Play On is the sixth solo album by John Miles released in 1983 via EMI label.

Overview
EMI promised that Miles would use a top producer and top session musicians for his second album for EMI.

Eventually they chose Gus Dudgeon who had worked with artists like Elton John, Chris Rea and Elkie Brooks. Originally, the album was planned to be released in 1982, but because Dudgeon was not available at the time, the release was delayed.
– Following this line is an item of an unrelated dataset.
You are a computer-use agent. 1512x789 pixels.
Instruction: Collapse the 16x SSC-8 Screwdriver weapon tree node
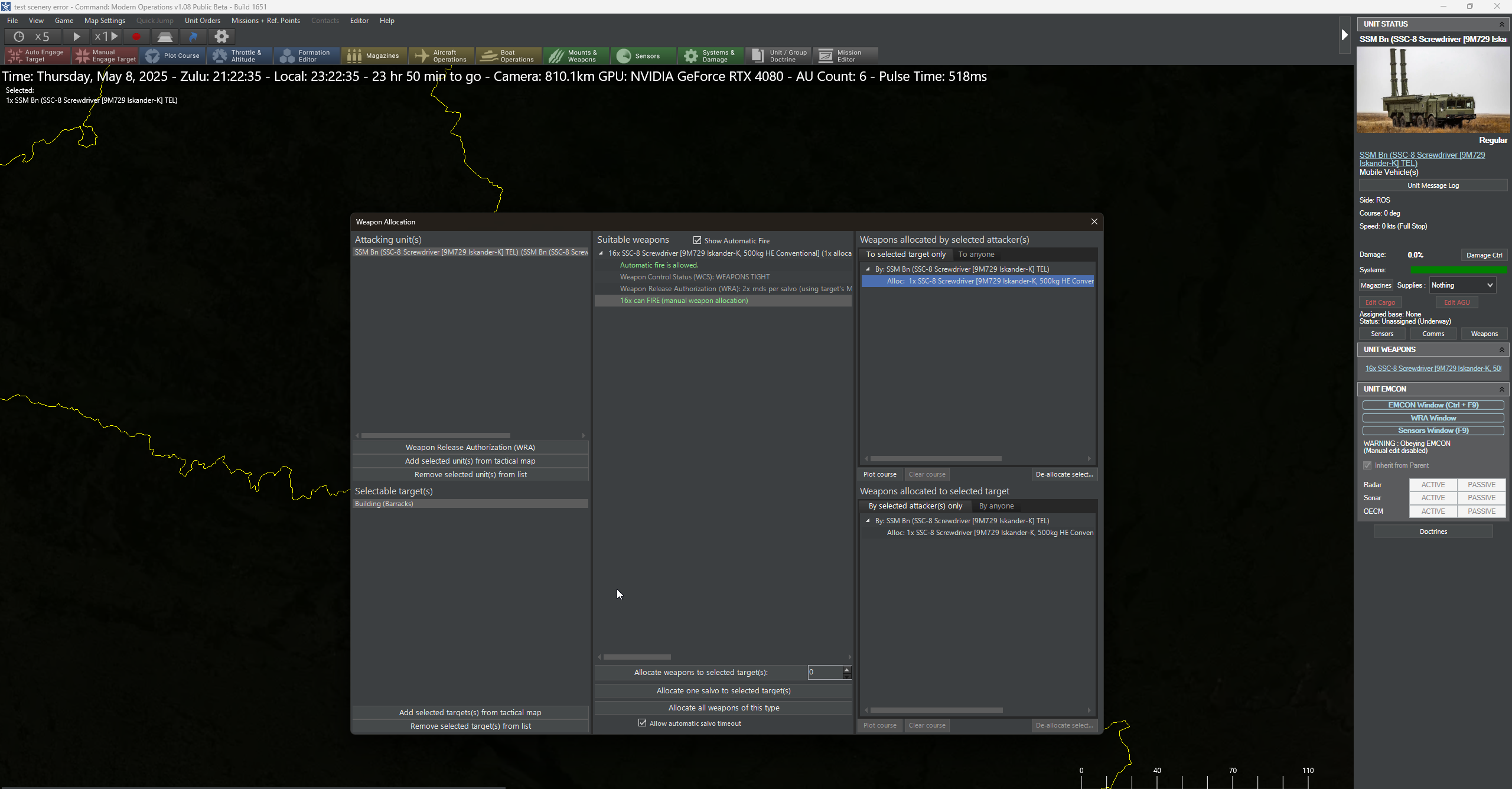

It was also the first time that drummer Barry Black and bassist Bob Marshall were not used on the album (although Marshall still wrote the songs with Miles). Instead they were replaced by session musicians.
"The Right to Sing" was the first single released from the album and was written about the fact that record companies wanted to decide which songs Miles had to release and which direction he had to take.

Another single, the catchy track "Song For You" became a small worldwide hit and was used as a soundtrack in TV commercials for cigarette brand "Hollywood" in Brazil and few other countries.

"That's Rock 'n' Roll" was left off the album because it was too different, and was subsequently released as a B-side.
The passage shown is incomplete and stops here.